Impediti legittimamente

Da oggi Giorgio Napolitano, Renato Maria Giuseppe Schifani, Gianfranco Fini e Silvio Berlusconi non sono più uguali davanti alla legge a Tizio, Caio, Sempronio e Mevio.
E’ meglio precisare che ben poco c’entrano le quattro più alte cariche della Repubblica perché il legittimo impedimento non è circoscritto ai reati commessi nell’esercizio delle proprie funzioni: la Costituzione infatti già accorda la protezione per quel che concerne l’attività pubblica ma ovviamente non può tutelare l’identità del titolare della carica in modo difforme rispetto a qualsiasi altro cittadino.

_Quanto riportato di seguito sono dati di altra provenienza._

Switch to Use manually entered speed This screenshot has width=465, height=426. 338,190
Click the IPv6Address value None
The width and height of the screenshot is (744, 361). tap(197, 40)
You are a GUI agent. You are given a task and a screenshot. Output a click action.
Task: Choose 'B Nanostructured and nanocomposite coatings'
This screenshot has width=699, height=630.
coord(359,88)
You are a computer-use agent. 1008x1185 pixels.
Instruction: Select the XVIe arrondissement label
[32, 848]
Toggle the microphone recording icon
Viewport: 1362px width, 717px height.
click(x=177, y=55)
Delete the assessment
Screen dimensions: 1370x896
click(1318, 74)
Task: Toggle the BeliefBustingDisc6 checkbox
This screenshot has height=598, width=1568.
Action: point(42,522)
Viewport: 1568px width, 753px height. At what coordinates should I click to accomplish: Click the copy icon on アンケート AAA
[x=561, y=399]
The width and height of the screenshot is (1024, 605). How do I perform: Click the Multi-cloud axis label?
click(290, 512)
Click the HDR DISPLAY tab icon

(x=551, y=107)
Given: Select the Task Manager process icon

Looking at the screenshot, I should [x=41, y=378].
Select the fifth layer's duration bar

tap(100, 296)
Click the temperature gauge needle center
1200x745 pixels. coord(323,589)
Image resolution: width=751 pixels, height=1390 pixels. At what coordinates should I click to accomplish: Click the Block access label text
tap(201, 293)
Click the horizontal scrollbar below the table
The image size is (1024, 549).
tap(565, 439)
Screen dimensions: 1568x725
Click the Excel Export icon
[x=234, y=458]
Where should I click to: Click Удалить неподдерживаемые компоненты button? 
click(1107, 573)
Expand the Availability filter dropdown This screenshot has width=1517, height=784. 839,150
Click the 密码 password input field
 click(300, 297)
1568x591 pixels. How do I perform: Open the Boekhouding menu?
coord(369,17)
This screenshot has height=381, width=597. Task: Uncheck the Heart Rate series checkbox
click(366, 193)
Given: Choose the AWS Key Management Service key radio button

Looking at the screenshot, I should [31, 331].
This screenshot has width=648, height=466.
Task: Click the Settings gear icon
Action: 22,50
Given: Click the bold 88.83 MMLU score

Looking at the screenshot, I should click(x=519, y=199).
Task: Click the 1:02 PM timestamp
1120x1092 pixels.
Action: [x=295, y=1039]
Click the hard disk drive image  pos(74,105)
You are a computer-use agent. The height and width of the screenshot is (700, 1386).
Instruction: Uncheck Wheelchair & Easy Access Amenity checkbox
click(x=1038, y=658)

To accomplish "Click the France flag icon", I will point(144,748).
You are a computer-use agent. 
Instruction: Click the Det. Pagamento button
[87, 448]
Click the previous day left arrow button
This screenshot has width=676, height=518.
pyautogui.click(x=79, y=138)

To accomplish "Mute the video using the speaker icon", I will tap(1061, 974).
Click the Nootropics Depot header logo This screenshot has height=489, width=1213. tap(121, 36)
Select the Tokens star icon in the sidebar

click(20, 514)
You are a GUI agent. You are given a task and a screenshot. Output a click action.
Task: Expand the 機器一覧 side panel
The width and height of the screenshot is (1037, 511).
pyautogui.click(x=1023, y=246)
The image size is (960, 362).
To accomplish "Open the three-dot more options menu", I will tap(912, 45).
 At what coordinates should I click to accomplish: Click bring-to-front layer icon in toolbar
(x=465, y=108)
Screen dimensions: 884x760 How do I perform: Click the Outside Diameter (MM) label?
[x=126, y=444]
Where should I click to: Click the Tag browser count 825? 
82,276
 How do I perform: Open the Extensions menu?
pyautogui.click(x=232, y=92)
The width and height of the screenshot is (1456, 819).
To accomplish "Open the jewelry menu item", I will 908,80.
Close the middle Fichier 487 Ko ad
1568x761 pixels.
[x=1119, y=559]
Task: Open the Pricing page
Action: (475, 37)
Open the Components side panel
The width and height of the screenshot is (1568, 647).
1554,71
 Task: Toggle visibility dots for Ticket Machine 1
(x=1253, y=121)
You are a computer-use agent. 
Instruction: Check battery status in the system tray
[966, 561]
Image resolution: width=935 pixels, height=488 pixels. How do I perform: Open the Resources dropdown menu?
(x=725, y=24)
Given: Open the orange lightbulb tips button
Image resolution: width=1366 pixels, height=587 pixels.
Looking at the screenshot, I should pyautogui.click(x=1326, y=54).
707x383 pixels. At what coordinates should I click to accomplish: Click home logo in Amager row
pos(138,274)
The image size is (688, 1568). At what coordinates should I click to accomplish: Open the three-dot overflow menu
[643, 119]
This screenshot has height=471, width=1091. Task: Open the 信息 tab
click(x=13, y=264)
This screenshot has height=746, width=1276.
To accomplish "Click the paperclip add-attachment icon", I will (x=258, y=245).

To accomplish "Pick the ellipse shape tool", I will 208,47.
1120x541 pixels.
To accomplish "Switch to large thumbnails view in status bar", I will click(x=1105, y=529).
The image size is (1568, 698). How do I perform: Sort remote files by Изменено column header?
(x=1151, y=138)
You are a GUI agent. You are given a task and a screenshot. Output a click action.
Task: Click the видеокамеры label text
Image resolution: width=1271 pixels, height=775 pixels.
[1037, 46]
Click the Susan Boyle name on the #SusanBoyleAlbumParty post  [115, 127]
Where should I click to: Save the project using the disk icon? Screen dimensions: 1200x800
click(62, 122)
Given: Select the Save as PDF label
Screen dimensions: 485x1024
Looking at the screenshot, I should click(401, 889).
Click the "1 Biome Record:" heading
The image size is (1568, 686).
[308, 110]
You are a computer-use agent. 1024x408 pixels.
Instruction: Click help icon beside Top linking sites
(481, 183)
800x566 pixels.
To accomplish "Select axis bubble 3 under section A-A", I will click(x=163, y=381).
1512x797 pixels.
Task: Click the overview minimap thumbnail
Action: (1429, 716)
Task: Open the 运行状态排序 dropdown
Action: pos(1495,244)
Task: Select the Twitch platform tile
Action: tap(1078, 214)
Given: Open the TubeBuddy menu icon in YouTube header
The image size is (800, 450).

Negli Stati Uniti Clinton tentò di arrivare al medesimo risultato al quale è arrivato Silvio Berlusconi ma la Corte si oppose ritenendo le accuse della signora Jones (violenza sessuale) in nessun modo collidenti con l’attività presidenziale.
Non sarà così per i processi riguardanti la corruzione dell’avvocato Mills, la diffamazione aggravata dall’uso del mezzo televisivo ai danni delle Cooperative Rosse e per la compravendita di diritti televisivi.
A questo punto si spera solo che non vada a buon fine il proposito già sancito nella legge approvata oggi in Senato che prevede il varo di una legge identica ma di rango costituzionale: sporcare la nostra Carta con una simile porcata sarebbe davvero troppo!